= Exercise requirements =
The required answer is an exact copy of the lines from the one containing "The height and" to the end of the listing, both included, without any pictures.

[Source data]

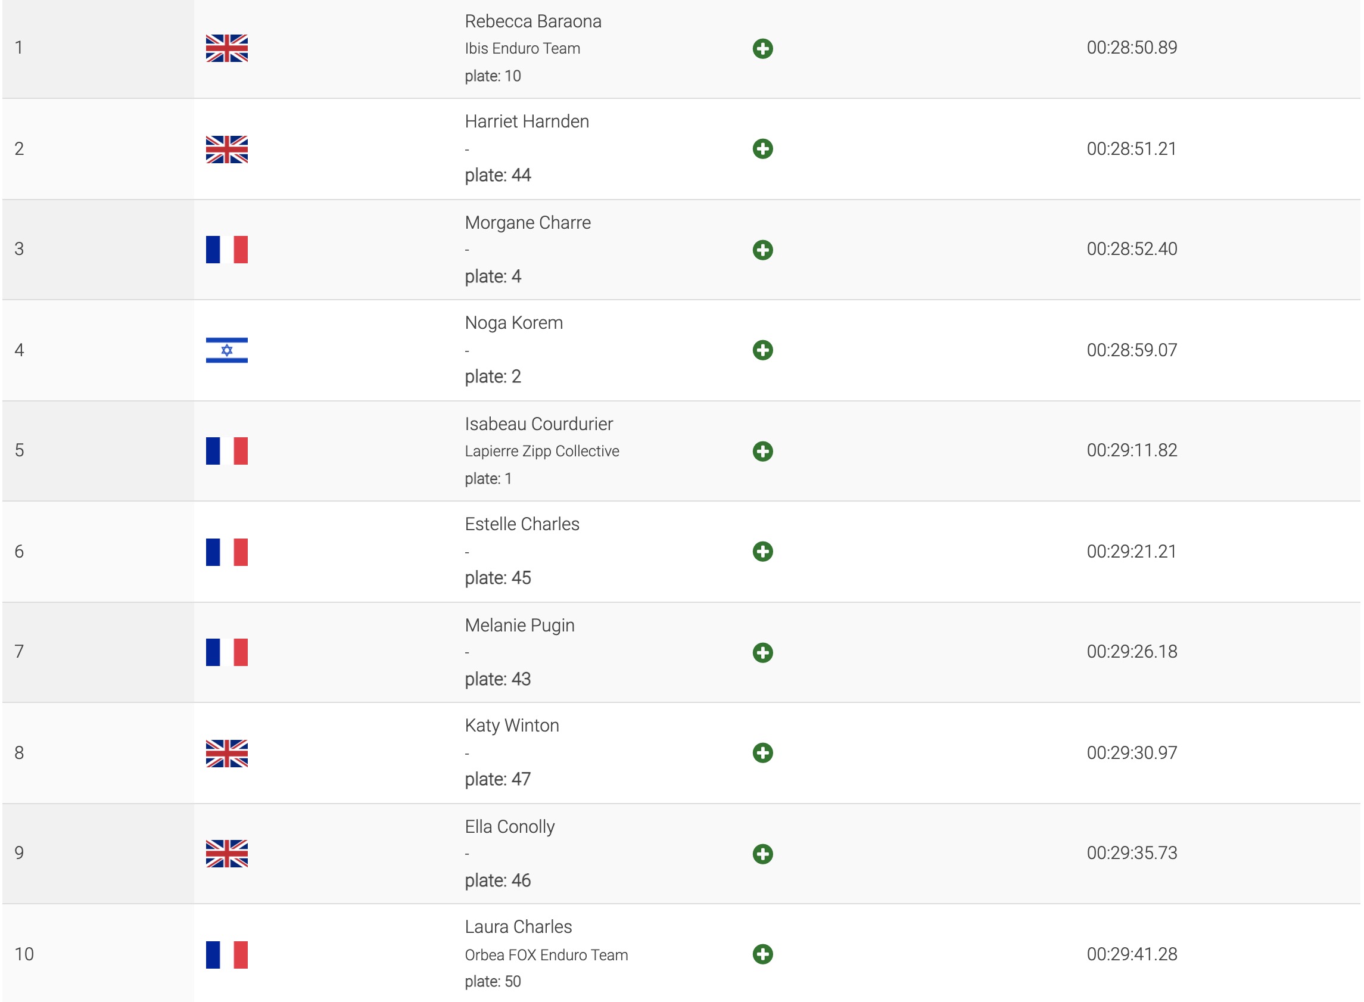This screenshot has height=1002, width=1364.
Task: Click Orbea FOX Enduro Team label
Action: tap(546, 955)
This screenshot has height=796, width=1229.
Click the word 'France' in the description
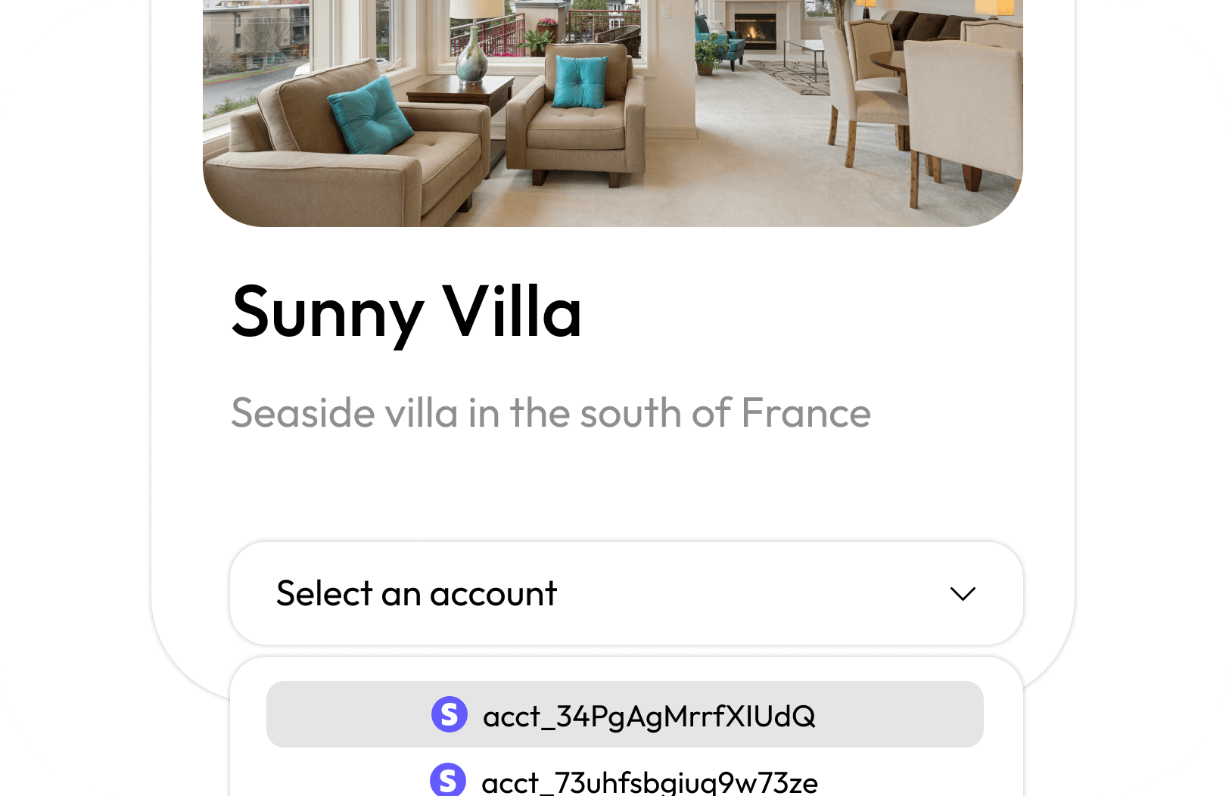(805, 413)
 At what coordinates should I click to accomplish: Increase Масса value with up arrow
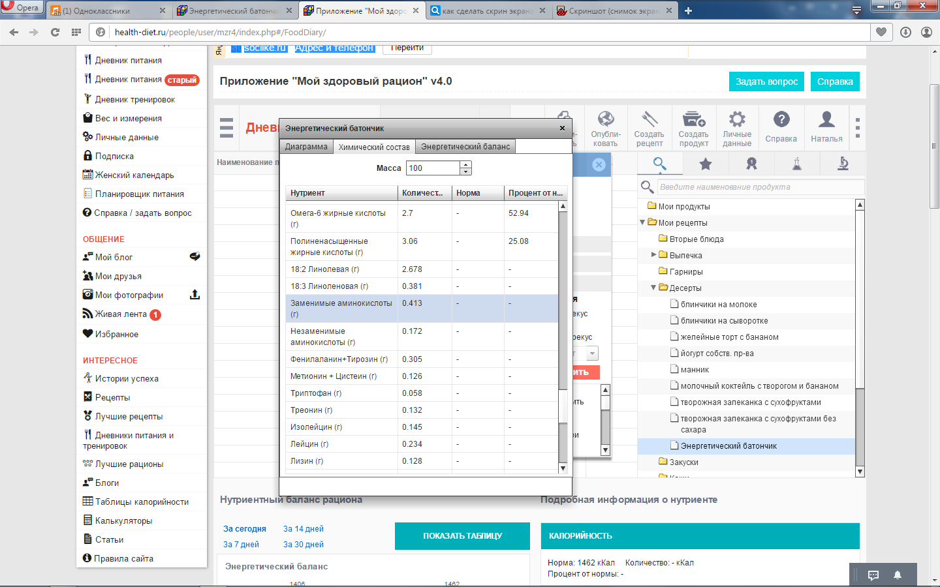465,164
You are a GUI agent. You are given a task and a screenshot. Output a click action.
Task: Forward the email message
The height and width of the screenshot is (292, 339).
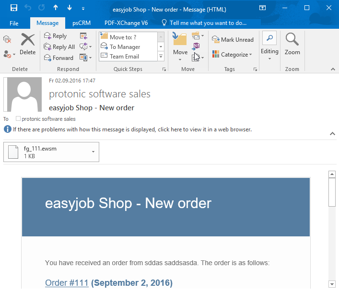point(59,58)
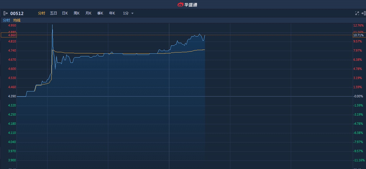This screenshot has width=366, height=169.
Task: Show the 月K monthly candlestick chart
Action: pos(88,13)
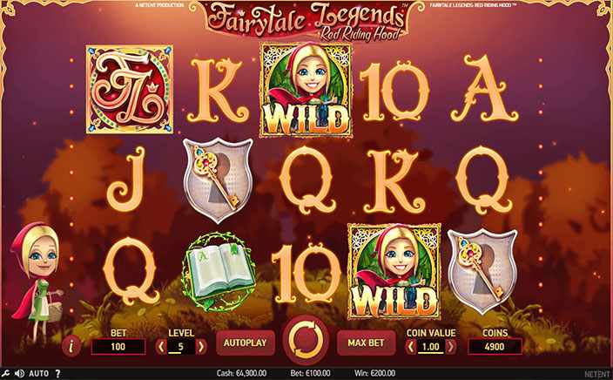The image size is (613, 380).
Task: Click the FL logo symbol on reel one
Action: [x=130, y=89]
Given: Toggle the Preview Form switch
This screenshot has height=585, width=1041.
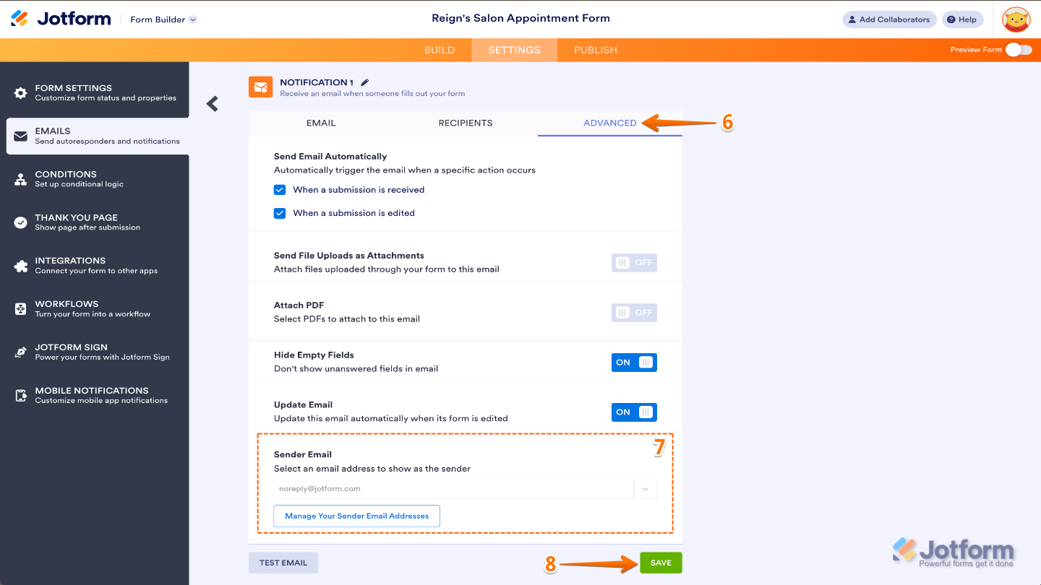Looking at the screenshot, I should (1019, 49).
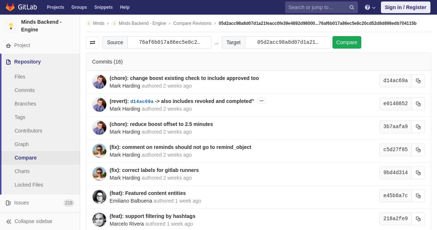This screenshot has width=437, height=230.
Task: Open Mark Harding's avatar on first commit
Action: click(x=99, y=82)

[/Source data]

= Task answer =
The height and width of the screenshot is (292, 339).
point(59,58)
This screenshot has width=366, height=169.
Task: Show the 月K monthly candlestick chart
Action: pos(88,13)
The image size is (613, 380).
Task: Click the FL logo symbol on reel one
Action: [x=130, y=89]
Given: Toggle the Preview Form switch
This screenshot has height=585, width=1041.
Looking at the screenshot, I should (1019, 49).
This screenshot has width=437, height=230.
Task: Open Mark Harding's avatar on first commit
Action: click(x=99, y=82)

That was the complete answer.